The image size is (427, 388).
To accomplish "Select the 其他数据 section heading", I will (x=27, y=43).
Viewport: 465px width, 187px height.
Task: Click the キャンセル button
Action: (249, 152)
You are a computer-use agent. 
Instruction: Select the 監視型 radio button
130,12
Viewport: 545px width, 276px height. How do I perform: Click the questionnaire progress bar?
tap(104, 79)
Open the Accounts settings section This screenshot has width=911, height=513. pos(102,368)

---

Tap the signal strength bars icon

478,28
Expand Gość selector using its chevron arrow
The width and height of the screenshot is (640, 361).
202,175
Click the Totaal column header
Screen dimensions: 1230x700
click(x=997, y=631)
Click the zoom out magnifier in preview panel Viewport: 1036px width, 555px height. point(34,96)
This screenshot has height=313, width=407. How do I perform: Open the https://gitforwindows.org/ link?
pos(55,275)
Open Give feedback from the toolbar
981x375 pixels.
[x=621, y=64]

# [How to complete this task]
Looking at the records above, return exactly the lines from the line with "Viewport: 545px width, 276px" to the line with "Open the Accounts", both ends included.

# [Output of the exercise]
Viewport: 545px width, 276px height. How do I perform: Click the questionnaire progress bar?
tap(104, 79)
Open the Accounts settings section This screenshot has width=911, height=513. pos(102,368)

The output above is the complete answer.